By Magnolia Bahle Ngcobo-Sithole
When someone asks me “Who are you?” I often respond by giving my name and surname. If we keep the conversation going long enough I start talking about the work that I do. I may also mention some of my hobbies. The conversation stays superficial and safe. I never talk about the true me, the person beneath all the roles that I play or the places that I like to visit or the things that I like to do. Yet I know that I have certain qualities tied to who I consider myself to be, my true identity. These are the qualities that make me unique and different from my sisters and from friends. Perhaps I do not reveal my authentic self for fear of being rejected, because society seeks out specific qualities.

WHAT YOU SHOULD DO - Please pick up the essay on identity after its last sentence and continue it. The lines that come next are separate material, unrelated to the essay on identity.

DATASET EXTRACT -
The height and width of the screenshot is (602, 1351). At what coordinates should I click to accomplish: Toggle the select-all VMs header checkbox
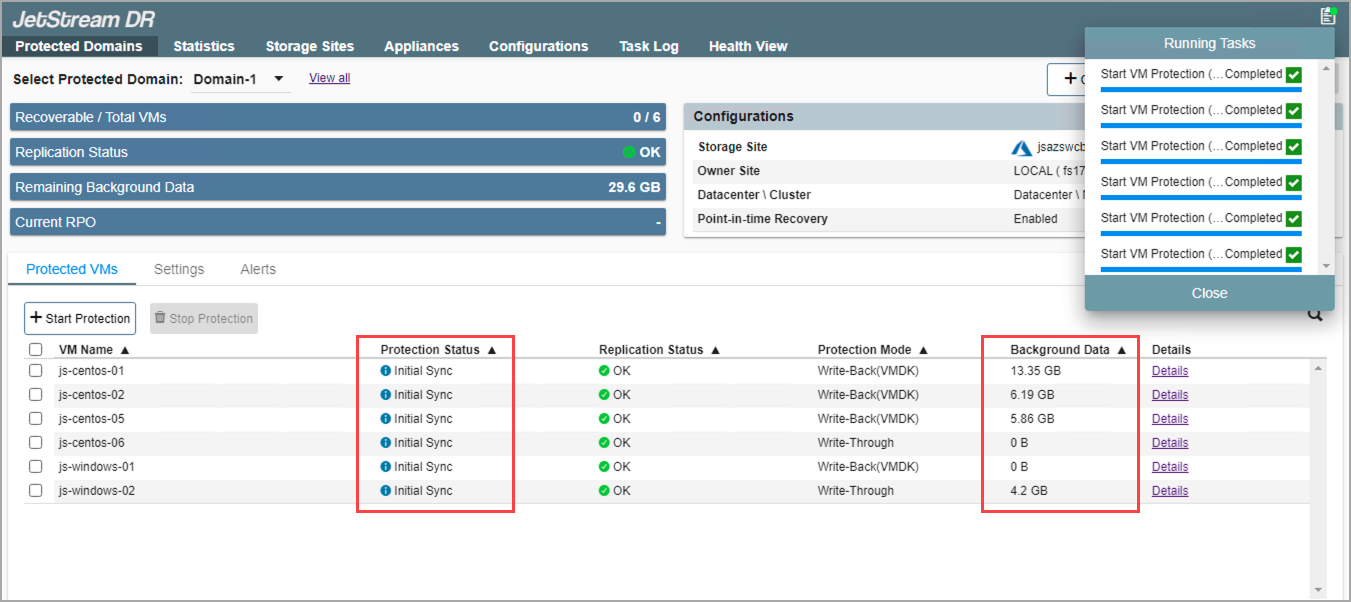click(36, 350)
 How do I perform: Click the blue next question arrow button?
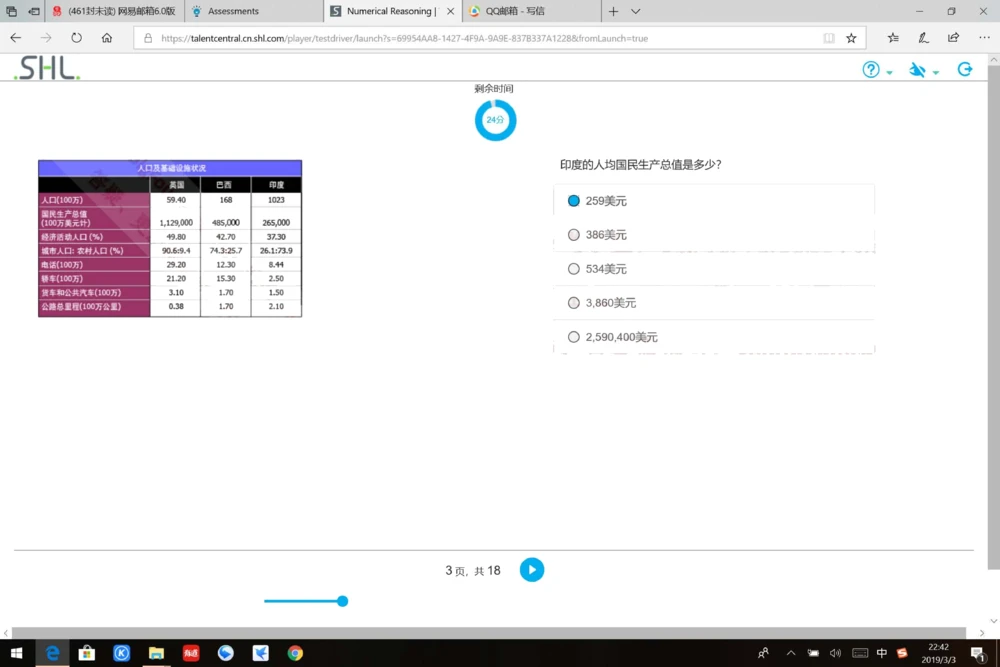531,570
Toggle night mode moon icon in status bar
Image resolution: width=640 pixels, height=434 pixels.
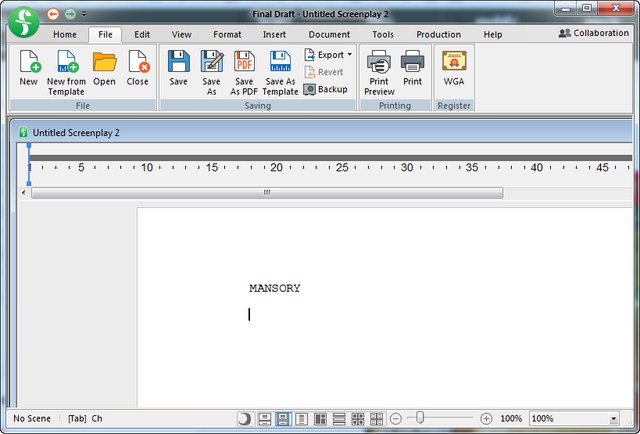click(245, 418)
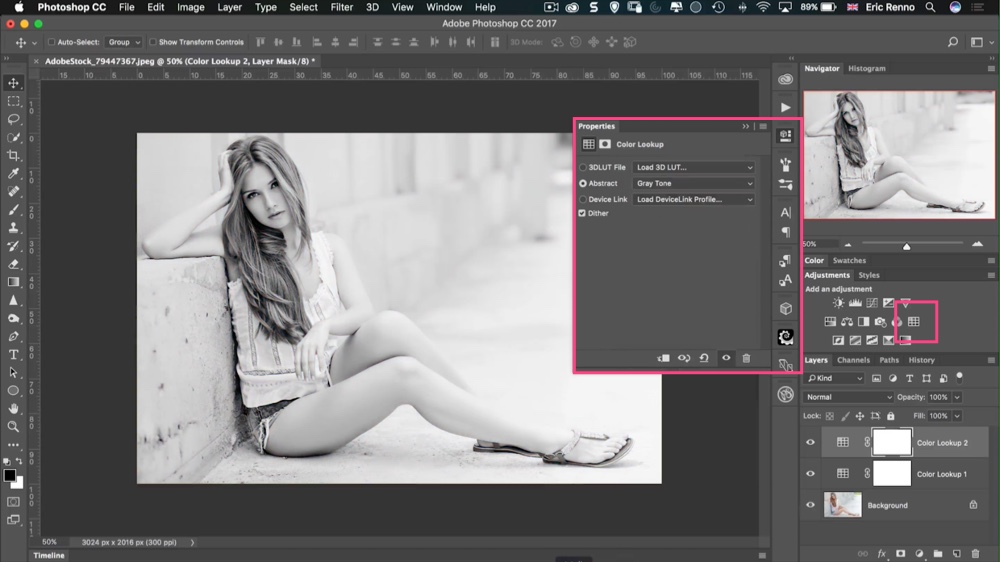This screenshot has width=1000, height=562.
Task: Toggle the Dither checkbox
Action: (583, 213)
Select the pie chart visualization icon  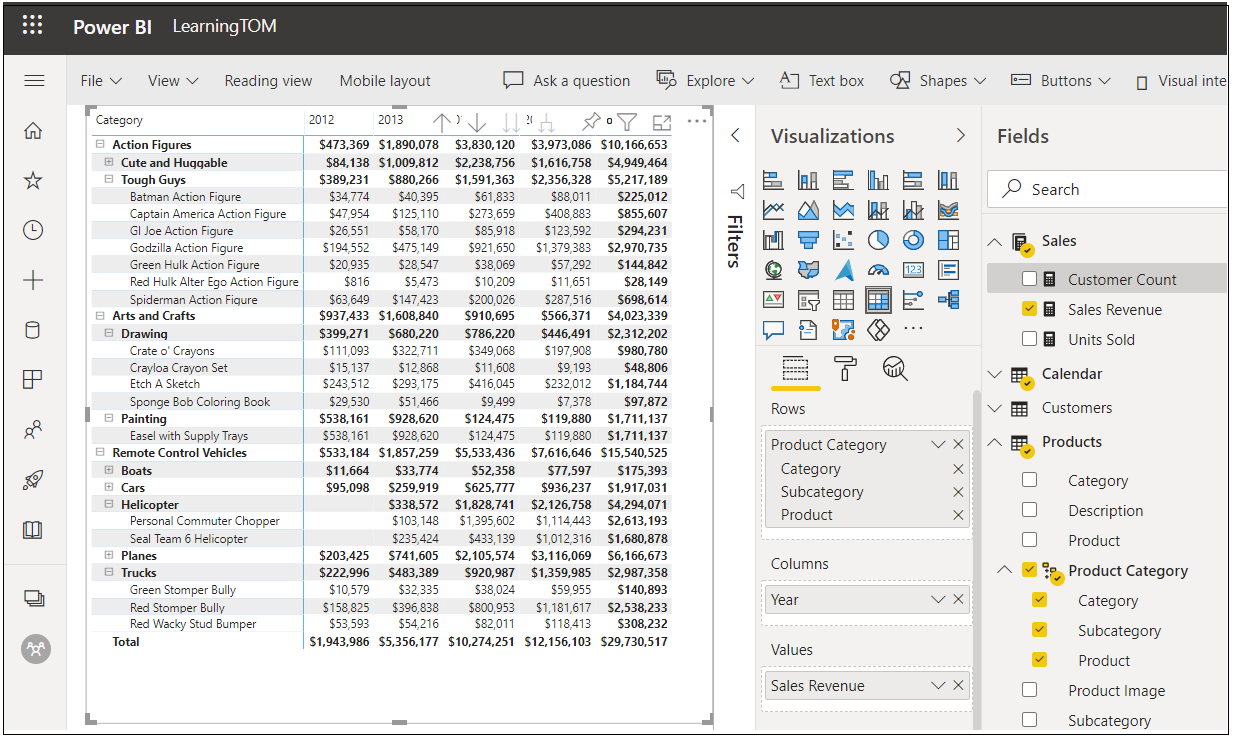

...

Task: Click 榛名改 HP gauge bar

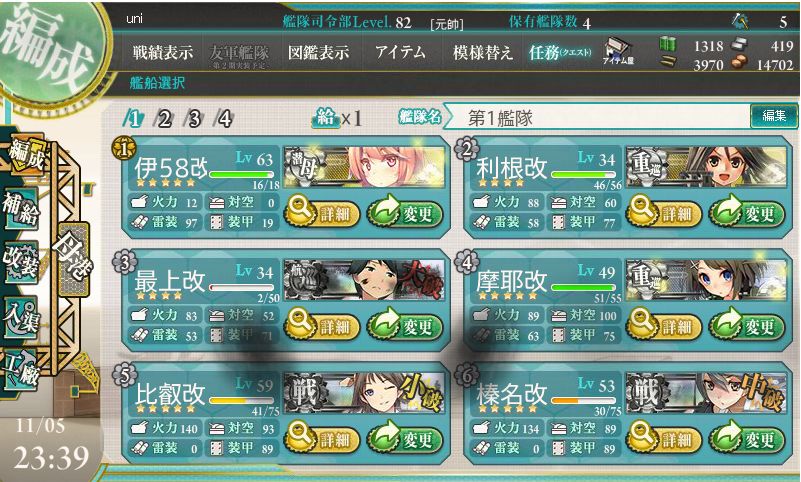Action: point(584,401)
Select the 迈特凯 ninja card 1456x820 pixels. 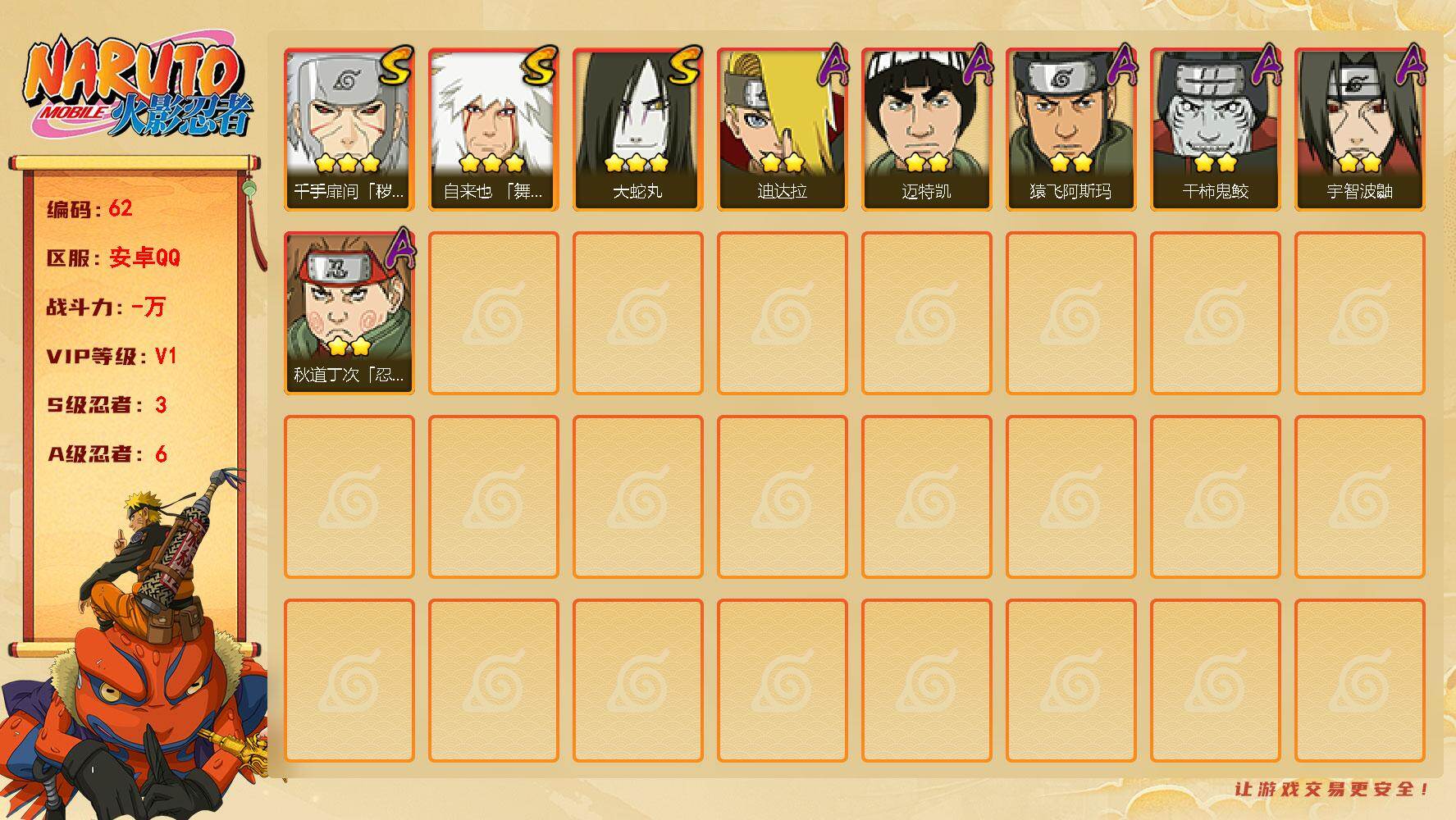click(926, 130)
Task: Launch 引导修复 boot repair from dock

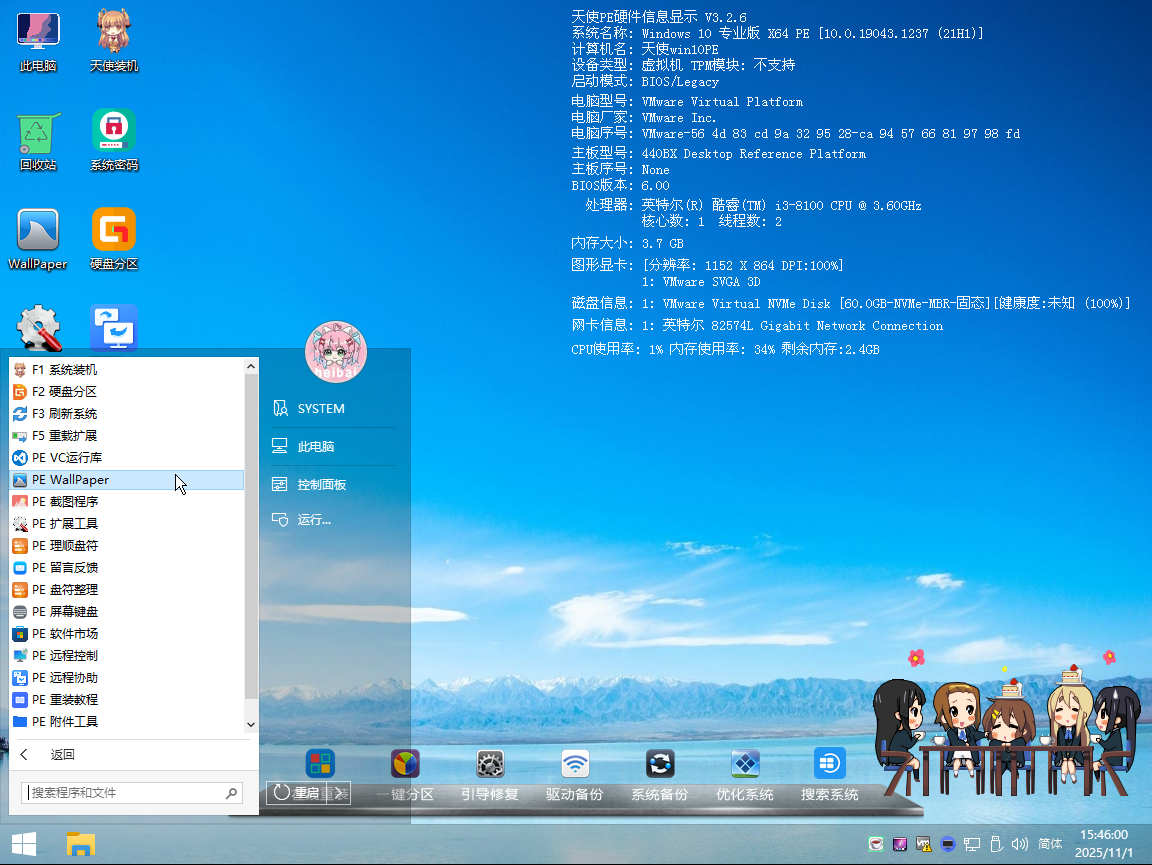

--

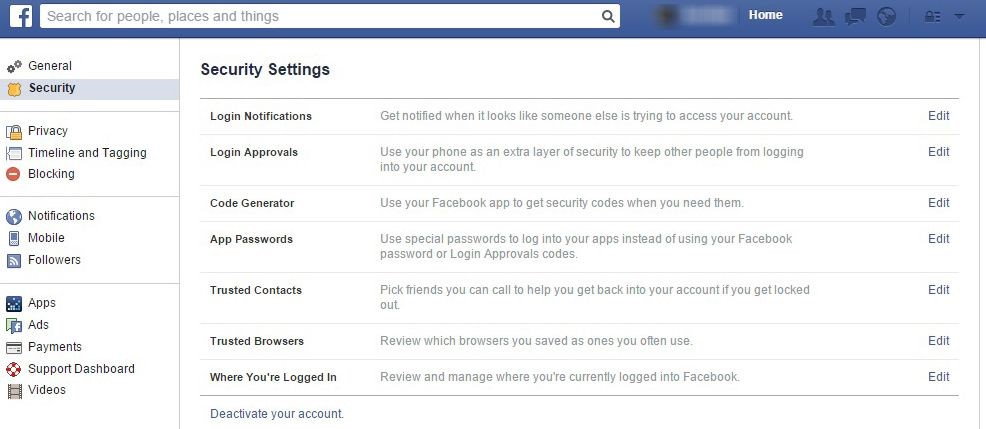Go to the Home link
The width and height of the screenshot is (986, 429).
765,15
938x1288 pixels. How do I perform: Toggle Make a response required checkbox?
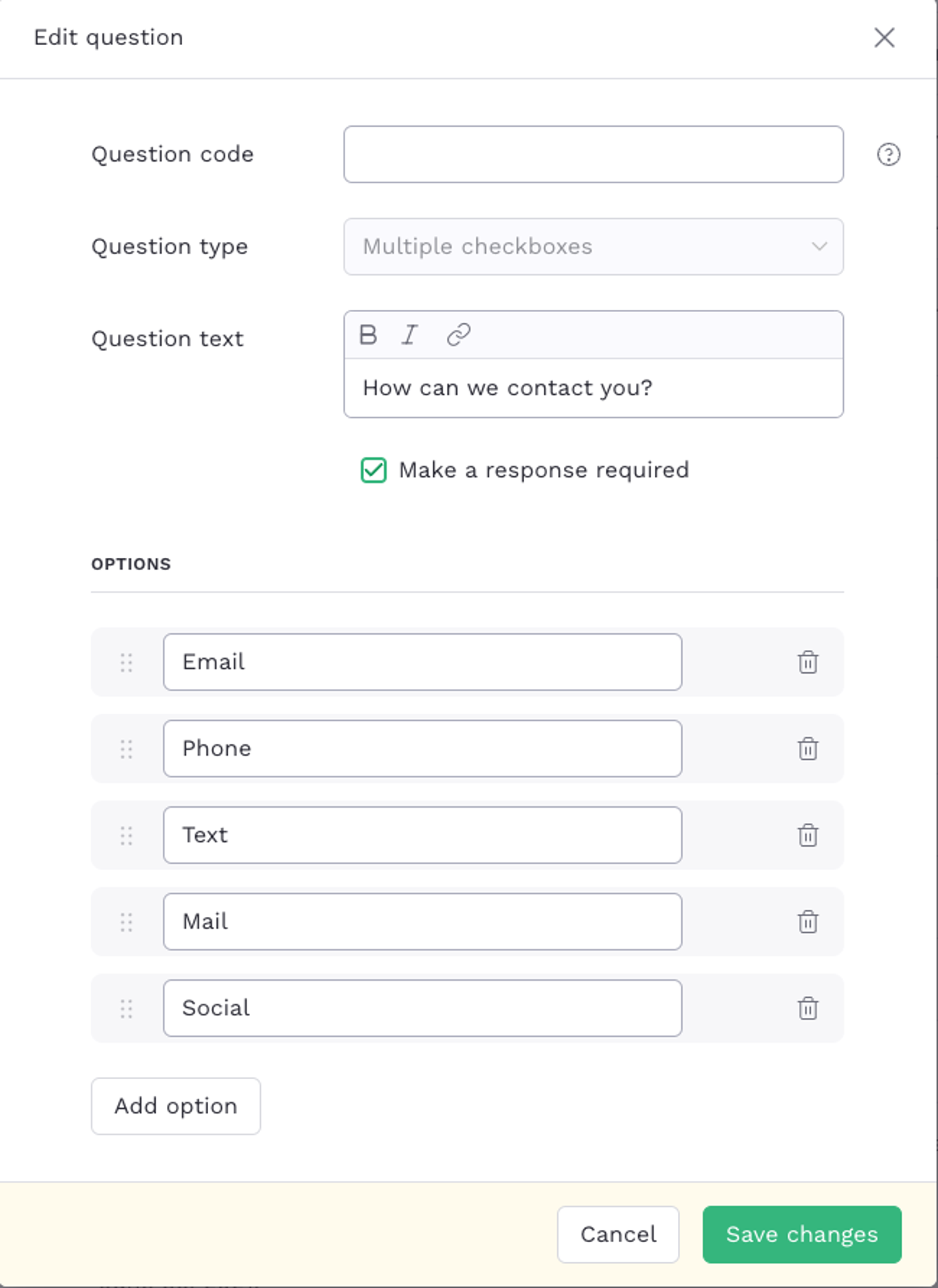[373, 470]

ANSWER SPACE -
Society makes room for only a specific group of people: usually the extroverts. Being an extrovert is associated with good leadership skills, power, charisma, confidence, and success. Extroverts are people who enjoy team work and public speaking. They are perceived as go-getters. They think out loud. In meetings and social gatherings they are more likely to contribute to the discussion. As a result the only personality style that remains of consequence for employment opportunities or leadership and managerial positions in most of our institutions is that of an extrovert. I have sat in many selection committees to know this for sure, both as a member of the selection committee as well as a candidate being considered for specific positions.
When I reflect on my identity, I am confronted with two opposing identities. On the one hand I see myself as an individual who has her own identity, the true me, an introvert. On the other hand I see someone who has an identity that has been imposed on me by society.
As an introvert in a society that seeks extroverted qualities I often find myself stretched beyond my comfort zone to present myself otherwise. I have been labelled as “antisocial”, “just a warm body”, even “an imbecile”. In many ways I am pushed to be the False Me so I can end the name calling. Many times I have been told that I must participate in meetings; that I need to present myself “out there” so that I can be seen as a potential leader; that I should network and position myself in the right places and meet the right people. I have tried to be what society expects from me.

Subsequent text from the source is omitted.